Former naval meteorologist and civil engineer Adrian McCallum said the weather system and its impact on infrastructure would be amazing to analyse and something we could learn from.
He is using the combined benefits of his professional disciplines to study the future implications of climate change on infrastructure and the way we plan.
"It's fortunate we haven't had a storm of this severity in heavily populated areas," Mr McCallum said.
"It would be interesting to do some scenario planning and sit politicians and bureaucrats down and consider responses."
Mr McCallum said the potential for similar storms in South-East Queensland and even further south could not be discounted.
He pointed out that the system which reached latitude 40 degrees north in the United States was at similar reversed latitude to Bass Strait.

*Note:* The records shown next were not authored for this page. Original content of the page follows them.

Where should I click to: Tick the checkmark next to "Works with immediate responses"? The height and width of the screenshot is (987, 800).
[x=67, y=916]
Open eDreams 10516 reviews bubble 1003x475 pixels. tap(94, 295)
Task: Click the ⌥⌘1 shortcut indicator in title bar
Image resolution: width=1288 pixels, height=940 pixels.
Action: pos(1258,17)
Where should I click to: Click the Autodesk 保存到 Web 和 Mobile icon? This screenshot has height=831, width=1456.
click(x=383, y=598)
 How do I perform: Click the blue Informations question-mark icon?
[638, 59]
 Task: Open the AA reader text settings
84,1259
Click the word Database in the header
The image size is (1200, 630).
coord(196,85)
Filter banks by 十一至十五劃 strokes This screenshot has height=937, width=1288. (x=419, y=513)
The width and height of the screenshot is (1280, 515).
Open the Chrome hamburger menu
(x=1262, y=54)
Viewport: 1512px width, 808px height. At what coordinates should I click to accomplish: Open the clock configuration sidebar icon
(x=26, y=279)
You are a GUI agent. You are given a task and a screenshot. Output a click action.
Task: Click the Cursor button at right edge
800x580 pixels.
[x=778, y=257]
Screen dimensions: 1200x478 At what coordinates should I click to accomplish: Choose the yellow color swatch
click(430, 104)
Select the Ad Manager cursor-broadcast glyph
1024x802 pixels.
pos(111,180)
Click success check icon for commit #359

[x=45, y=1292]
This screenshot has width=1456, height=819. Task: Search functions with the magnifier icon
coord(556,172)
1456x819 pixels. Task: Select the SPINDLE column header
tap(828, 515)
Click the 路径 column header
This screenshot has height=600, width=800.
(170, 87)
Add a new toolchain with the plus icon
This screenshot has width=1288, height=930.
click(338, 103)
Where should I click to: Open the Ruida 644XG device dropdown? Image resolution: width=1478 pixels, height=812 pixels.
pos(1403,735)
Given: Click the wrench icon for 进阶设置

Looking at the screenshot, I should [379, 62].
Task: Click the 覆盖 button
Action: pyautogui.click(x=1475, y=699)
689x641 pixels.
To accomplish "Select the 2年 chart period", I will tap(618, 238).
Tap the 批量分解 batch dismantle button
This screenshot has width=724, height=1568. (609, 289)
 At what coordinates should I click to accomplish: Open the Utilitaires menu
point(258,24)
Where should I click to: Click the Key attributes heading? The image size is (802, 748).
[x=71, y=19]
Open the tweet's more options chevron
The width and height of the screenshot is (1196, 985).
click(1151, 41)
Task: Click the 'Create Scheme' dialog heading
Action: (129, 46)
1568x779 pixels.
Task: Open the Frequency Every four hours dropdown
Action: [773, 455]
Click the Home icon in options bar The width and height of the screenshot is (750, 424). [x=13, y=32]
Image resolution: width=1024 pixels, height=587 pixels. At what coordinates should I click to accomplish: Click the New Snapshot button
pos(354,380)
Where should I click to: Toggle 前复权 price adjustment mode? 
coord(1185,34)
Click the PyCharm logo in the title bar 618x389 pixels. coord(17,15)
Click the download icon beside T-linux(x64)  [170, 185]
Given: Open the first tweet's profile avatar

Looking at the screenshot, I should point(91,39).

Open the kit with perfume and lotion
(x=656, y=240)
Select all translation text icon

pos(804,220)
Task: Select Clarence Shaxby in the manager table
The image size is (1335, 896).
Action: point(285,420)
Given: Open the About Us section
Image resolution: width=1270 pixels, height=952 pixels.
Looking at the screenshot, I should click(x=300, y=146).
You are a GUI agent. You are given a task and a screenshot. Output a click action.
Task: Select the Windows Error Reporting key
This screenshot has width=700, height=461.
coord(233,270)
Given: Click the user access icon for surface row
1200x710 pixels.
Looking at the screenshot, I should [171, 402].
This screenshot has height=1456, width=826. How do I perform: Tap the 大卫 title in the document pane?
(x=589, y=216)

"When you envisage that scenario here, it's clear that not just Brisbane should be concerned," he said.
University of the Sunshine Coast climate scientist Neil Tindale, who has worked as a researcher in the United States at several universities, NASA and for the US Navy, said Hurricane Sandy had morphed into the equivalent of the east coast lows that had hit the Sunshine Coast, but had combined with two other systems, including a major cold front.
He said the US east coast topography was not much different than here with the barrier islands that bore the brunt of the storm the equivalent of Stradbroke and Moreton islands.
Mr Tindale predicted the storm-surge impacts in New York would affect Brisbane in a very similar way.
"We've been very lucky that Cyclone Yasi followed Larry's track and thread the needle between Townsville and Cairns," he said.